Turn the whole listing below into a numbered list, leaving out any blank lines.

____________

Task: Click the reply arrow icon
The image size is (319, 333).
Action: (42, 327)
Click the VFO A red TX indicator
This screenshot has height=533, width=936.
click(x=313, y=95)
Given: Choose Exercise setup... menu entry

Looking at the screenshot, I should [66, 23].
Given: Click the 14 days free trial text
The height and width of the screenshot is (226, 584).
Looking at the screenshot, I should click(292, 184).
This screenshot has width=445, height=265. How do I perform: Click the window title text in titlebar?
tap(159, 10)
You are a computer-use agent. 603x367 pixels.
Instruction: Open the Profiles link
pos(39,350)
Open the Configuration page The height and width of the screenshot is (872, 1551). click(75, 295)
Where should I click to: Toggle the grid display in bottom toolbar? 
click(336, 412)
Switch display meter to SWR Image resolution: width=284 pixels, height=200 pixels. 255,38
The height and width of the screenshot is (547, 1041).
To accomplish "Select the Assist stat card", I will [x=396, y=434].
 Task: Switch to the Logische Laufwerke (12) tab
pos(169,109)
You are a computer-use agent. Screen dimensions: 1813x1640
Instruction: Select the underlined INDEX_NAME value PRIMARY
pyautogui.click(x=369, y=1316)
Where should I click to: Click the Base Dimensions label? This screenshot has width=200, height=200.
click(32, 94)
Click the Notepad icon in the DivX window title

____________

▶ [Response to this exercise]
1. Task: Click the reply arrow icon
2. The image size is (319, 333).
3. Action: (42, 327)
4. Click the VFO A red TX indicator
5. This screenshot has height=533, width=936.
6. click(x=313, y=95)
7. Given: Choose Exercise setup... menu entry
8. Looking at the screenshot, I should [66, 23].
9. Given: Click the 14 days free trial text
10. The height and width of the screenshot is (226, 584).
11. Looking at the screenshot, I should click(292, 184).
12. This screenshot has width=445, height=265. How do I perform: Click the window title text in titlebar?
13. tap(159, 10)
14. You are a computer-use agent. 603x367 pixels.
15. Instruction: Open the Profiles link
16. pos(39,350)
17. Open the Configuration page The height and width of the screenshot is (872, 1551). click(75, 295)
18. Where should I click to: Toggle the grid display in bottom toolbar? 
19. click(336, 412)
20. Switch display meter to SWR Image resolution: width=284 pixels, height=200 pixels. 255,38
21. The height and width of the screenshot is (547, 1041).
22. To accomplish "Select the Assist stat card", I will [x=396, y=434].
23.  Task: Switch to the Logische Laufwerke (12) tab
24. pos(169,109)
25. You are a computer-use agent. Screen dimensions: 1813x1640
26. Instruction: Select the underlined INDEX_NAME value PRIMARY
27. pyautogui.click(x=369, y=1316)
28. Where should I click to: Click the Base Dimensions label? This screenshot has width=200, height=200.
29. click(32, 94)
30. Click the Notepad icon in the DivX window title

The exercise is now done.